# Start of Exercise data

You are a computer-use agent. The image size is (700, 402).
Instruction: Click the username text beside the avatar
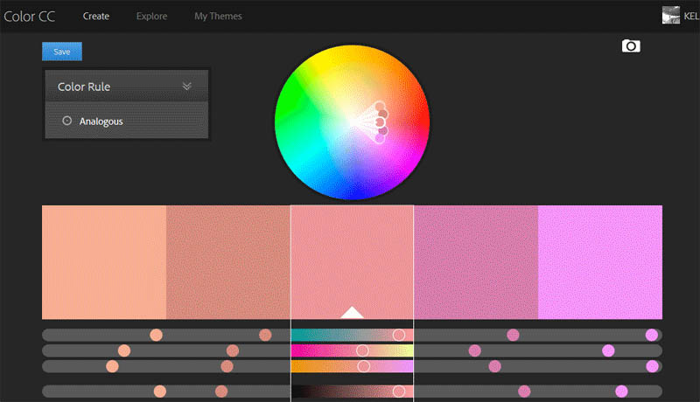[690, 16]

# End of Exercise data
# Start of Exercise data

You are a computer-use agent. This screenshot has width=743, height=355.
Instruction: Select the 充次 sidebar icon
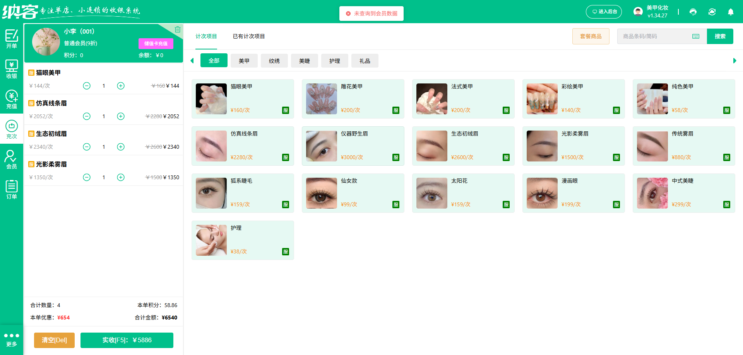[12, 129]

# End of Exercise data

--- Exercise ---
Show every line of the records that contains the string "computer".

--- Correct output ---
You are a computer-use agent. The image size is (700, 402).
You are a computer-use agent. This screenshot has width=743, height=355.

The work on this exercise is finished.